Arbitro: Giovanni Roli di Modena. Assistenti: Marcello Francesco Termini e Giuseppe Marino, entrambi di Palermo.
Note: Ammoniti: Idrissou (A), Ficarrotta (A), Campanella (A). Lupo (A). Espulsi: Flores (L) Recuperi: pt 3’ st 5’
CRONACA. Parte subito forte il Licata, che sblocca la gara dopo sei minuti con Brugnone, abile a deviare in rete il cross da sinistra di Viglianisi. È l’inizio in salita che il mister Pietro Tarantino voleva a tutti i costi evitare, avendo chiesto alla sua squadra di entrare in campo concentrata e senza cali di attenzione. La reazione, comunque, non si fa attendere, e al 12’ un fallo di mano di Porcaro in area consente all’Accademia di rimettersi in carreggiata: è Marco Campanella (figlio di Enzo, splendido protagonista dello storico Licata degli anni ’80) a trasformare il rigore senza esitazioni.

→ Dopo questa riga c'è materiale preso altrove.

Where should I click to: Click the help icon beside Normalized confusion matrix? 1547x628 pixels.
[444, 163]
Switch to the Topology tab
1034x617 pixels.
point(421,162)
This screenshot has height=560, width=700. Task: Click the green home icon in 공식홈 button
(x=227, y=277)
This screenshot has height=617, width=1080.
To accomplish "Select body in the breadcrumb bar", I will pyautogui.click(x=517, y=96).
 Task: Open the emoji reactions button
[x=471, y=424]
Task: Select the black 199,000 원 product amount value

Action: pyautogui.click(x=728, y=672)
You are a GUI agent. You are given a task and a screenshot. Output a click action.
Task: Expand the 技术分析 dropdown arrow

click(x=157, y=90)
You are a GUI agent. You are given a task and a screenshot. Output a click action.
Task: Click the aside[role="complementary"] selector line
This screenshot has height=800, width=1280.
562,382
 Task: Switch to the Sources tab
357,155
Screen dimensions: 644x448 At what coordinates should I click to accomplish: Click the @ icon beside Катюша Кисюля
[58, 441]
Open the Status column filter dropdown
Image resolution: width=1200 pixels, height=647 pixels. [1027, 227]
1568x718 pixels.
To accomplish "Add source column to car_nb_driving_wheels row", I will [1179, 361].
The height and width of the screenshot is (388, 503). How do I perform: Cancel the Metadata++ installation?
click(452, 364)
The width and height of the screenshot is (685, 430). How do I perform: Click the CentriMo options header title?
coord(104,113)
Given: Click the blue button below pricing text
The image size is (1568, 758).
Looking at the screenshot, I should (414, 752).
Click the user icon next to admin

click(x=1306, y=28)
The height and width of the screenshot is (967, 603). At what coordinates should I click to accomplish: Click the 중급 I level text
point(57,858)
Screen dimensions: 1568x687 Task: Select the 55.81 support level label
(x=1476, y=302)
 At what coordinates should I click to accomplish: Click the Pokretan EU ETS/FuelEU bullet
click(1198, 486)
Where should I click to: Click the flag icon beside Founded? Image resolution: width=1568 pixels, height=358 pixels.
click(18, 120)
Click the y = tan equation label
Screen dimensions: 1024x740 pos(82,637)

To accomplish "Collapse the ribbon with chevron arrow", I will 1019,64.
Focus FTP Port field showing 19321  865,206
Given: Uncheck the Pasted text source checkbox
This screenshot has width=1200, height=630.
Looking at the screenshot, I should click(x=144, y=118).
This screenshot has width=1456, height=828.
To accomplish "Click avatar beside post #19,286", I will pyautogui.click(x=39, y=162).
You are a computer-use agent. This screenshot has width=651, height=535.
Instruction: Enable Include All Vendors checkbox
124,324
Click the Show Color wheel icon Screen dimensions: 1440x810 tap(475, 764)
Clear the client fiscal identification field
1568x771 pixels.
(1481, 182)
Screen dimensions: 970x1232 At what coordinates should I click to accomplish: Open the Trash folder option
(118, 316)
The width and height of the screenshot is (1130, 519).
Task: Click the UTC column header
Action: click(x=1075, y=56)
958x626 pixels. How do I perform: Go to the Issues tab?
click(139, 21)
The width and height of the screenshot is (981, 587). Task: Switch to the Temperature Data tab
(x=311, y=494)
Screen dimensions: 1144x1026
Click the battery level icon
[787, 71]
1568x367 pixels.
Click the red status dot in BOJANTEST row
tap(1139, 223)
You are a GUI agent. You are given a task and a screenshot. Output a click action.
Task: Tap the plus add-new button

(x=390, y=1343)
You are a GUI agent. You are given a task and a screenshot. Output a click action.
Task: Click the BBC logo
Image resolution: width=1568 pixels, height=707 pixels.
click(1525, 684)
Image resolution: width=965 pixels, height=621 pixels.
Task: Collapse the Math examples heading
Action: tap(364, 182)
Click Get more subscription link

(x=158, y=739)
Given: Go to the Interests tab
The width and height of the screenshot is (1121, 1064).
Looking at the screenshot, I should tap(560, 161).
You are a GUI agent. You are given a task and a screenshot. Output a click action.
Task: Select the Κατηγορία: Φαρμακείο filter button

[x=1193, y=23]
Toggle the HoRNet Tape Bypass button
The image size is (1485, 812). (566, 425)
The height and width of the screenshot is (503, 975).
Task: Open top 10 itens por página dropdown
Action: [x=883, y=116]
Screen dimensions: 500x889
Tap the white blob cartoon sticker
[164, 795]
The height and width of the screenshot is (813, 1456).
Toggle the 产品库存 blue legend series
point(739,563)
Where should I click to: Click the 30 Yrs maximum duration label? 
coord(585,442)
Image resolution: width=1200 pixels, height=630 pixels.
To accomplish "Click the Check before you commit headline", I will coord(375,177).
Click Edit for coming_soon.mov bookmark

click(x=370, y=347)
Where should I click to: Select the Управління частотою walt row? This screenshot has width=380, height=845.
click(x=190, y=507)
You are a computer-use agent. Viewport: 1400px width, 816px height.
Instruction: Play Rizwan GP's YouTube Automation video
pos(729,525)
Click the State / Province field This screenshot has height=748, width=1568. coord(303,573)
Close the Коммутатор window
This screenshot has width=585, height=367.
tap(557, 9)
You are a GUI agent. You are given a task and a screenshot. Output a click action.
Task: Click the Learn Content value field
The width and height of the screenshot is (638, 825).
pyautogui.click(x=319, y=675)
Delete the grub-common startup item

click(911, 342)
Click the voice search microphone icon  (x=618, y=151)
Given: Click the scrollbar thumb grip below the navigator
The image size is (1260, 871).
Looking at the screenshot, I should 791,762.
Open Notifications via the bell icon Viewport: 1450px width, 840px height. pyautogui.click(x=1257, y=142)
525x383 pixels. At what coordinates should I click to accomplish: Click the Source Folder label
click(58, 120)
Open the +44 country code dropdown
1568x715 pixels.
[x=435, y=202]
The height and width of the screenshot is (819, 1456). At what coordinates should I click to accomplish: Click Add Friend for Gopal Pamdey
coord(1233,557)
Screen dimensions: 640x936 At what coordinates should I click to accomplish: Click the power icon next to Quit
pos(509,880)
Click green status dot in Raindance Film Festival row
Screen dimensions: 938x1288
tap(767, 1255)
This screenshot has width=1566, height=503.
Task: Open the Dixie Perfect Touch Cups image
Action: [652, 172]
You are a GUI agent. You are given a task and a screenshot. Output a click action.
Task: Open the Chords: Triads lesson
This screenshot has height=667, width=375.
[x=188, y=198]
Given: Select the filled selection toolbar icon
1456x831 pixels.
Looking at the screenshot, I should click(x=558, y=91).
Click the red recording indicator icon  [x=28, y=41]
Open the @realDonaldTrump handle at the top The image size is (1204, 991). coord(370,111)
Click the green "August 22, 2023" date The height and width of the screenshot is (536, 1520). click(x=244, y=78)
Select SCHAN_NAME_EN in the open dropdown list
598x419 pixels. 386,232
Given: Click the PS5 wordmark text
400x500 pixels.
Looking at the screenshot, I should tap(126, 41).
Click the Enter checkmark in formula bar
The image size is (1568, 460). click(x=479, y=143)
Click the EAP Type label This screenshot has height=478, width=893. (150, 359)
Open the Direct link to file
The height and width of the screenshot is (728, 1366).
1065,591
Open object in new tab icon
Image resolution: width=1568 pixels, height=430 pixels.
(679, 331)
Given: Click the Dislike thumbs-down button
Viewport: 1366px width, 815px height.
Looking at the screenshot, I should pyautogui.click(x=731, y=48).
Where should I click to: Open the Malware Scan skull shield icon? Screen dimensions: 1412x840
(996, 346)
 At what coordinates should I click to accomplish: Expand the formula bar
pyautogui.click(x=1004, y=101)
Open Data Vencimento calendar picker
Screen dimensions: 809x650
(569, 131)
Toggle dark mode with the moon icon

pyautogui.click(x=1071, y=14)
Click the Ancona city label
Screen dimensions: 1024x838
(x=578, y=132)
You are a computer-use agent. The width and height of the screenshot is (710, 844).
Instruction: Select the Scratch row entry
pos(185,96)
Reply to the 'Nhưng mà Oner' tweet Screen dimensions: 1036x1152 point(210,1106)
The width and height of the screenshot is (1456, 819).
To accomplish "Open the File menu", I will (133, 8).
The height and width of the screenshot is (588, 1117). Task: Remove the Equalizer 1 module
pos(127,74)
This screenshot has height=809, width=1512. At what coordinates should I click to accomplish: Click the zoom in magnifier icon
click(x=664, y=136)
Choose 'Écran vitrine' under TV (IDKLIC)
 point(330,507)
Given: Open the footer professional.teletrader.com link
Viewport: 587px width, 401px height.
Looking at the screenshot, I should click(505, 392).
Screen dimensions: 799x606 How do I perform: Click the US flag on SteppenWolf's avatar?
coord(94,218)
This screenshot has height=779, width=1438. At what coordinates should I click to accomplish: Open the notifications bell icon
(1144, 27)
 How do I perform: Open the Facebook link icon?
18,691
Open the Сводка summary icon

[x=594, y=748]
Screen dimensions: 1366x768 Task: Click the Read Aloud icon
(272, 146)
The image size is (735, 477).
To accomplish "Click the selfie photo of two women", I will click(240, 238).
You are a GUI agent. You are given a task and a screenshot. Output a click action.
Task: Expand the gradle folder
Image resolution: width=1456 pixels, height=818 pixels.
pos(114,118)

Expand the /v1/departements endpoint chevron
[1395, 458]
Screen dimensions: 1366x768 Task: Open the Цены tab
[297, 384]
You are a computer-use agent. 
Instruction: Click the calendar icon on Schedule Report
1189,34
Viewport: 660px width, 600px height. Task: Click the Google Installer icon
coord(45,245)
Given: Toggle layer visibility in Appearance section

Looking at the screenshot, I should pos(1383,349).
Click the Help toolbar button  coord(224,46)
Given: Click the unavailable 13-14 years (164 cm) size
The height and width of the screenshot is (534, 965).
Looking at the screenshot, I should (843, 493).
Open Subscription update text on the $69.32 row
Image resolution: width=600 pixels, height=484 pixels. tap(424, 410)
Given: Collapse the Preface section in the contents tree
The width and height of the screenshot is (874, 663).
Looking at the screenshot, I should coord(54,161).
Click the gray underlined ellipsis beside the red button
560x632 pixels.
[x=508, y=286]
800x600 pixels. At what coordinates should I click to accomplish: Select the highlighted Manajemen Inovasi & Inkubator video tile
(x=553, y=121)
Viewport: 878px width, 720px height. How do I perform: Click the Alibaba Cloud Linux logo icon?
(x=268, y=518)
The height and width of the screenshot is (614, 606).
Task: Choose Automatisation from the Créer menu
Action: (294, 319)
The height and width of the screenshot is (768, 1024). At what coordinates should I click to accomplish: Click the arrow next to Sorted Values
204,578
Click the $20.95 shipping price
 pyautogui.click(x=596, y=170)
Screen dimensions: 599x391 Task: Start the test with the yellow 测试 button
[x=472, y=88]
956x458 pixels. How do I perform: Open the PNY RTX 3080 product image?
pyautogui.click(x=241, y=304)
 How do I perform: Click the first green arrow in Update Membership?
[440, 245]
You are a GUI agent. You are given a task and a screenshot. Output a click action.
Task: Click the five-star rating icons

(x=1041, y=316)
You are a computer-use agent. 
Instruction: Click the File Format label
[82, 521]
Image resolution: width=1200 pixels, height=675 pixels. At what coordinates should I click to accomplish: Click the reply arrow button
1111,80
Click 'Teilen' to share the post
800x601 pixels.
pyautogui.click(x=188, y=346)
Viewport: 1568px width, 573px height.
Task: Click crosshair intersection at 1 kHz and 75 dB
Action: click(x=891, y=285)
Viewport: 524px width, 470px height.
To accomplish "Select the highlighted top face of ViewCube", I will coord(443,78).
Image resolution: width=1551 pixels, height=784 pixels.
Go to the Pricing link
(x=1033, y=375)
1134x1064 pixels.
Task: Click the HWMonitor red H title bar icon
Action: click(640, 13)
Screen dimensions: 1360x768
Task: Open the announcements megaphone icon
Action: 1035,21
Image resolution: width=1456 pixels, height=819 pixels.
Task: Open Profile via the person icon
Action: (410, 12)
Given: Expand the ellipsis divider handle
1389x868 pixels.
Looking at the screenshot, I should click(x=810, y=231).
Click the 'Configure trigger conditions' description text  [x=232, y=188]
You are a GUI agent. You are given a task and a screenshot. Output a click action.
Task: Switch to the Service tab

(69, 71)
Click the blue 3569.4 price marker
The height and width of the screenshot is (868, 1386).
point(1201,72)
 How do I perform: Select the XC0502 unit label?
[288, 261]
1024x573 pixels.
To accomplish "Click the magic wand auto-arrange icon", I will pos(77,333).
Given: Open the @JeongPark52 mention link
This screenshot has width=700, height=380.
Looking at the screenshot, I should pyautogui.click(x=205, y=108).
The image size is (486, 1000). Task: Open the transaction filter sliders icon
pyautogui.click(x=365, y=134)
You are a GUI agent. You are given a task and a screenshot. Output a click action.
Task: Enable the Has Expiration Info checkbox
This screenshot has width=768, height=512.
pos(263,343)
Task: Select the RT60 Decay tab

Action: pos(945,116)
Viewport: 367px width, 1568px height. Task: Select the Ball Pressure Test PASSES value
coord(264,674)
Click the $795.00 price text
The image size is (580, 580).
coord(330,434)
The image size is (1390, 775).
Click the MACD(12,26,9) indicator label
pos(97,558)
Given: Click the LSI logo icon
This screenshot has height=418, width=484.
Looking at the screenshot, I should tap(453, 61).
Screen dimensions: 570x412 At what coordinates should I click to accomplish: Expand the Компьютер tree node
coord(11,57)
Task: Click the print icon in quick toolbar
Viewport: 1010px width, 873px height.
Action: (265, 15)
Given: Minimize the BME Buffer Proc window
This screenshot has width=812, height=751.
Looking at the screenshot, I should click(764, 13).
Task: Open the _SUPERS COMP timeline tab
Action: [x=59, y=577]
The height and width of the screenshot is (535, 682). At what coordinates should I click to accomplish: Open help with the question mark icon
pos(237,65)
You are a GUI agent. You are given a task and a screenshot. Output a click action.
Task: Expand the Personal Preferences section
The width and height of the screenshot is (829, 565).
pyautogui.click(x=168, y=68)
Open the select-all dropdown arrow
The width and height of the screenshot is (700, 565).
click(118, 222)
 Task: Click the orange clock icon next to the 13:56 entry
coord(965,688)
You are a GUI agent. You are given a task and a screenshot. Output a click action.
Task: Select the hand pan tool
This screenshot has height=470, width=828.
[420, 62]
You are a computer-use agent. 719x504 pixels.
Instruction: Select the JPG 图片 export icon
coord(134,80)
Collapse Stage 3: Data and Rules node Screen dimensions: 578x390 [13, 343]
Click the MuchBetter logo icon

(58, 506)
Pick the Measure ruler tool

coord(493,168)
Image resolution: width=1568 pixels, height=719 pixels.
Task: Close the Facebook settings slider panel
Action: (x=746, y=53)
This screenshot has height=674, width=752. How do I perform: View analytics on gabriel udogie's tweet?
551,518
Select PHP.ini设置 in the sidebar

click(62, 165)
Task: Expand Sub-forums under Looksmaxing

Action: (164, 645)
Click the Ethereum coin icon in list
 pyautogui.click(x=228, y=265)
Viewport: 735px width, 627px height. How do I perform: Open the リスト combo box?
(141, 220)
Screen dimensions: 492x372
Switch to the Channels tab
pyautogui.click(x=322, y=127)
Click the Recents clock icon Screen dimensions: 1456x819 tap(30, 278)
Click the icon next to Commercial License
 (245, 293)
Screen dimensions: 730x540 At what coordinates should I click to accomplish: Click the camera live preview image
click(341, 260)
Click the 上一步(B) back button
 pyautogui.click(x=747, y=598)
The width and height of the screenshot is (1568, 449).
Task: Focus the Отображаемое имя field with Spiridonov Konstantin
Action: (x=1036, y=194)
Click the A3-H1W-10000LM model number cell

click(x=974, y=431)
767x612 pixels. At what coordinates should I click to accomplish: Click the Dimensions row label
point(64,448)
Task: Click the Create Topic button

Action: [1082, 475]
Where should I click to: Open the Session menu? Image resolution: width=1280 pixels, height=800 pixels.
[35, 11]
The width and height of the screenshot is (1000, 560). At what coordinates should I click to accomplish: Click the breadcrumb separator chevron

La sfida viaggia in sostanziale equilibrio fino al 26’, quando Luca Ficarrotta s’inventa un gol strepitoso: lancio di Campanella in profondità e pallonetto mancino morbidissimo dello stesso Ficarrotta, che sorprende in uscita il portiere Valenti e si spegne in fondo alla porta. La rimanente parte della prima frazione di gara non offre particolari emozioni. L’Accademia controlla con sufficiente sicurezza l’inerzia della contesa e il Licata fatica a trovare gli spazi per aggredire con convinzione.
Si va, così, all’intervallo, con il vantaggio di misura dei padroni di casa.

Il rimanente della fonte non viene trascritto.